Start of SOURCE RECORDS

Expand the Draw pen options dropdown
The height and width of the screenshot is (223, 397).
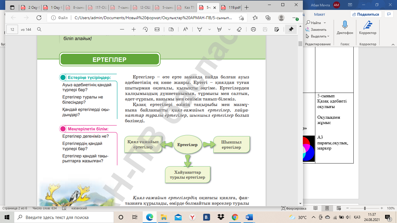pos(209,29)
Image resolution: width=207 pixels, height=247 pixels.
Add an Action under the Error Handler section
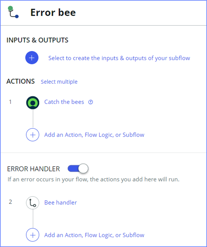pos(94,235)
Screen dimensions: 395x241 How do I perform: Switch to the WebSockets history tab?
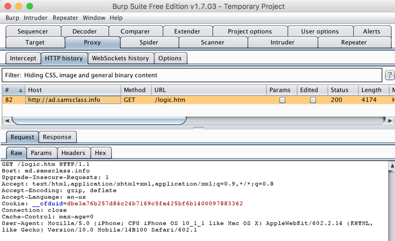(x=120, y=58)
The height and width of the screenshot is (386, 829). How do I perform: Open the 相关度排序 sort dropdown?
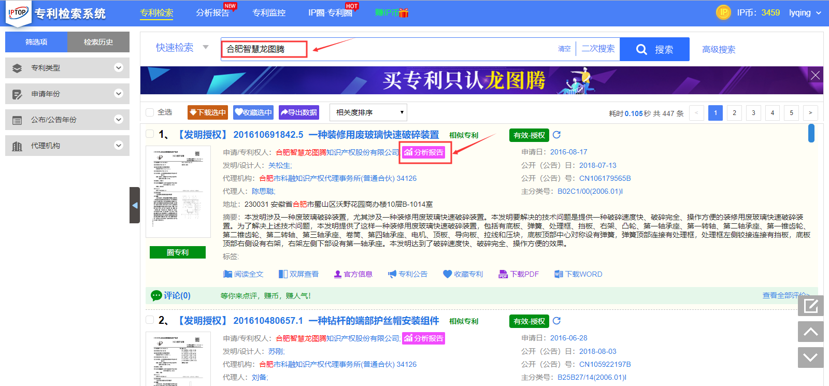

End of SOURCE RECORDS

> **EXERCISE OBJECTIVE**: Send back the entries above exactly. Skip the images.

> **ANSWER BOX**:
Expand the Draw pen options dropdown
The height and width of the screenshot is (223, 397).
pos(209,29)
Image resolution: width=207 pixels, height=247 pixels.
Add an Action under the Error Handler section
pos(94,235)
Screen dimensions: 395x241 How do I perform: Switch to the WebSockets history tab?
(x=120, y=58)
The height and width of the screenshot is (386, 829). How do I perform: Open the 相关度排序 sort dropdown?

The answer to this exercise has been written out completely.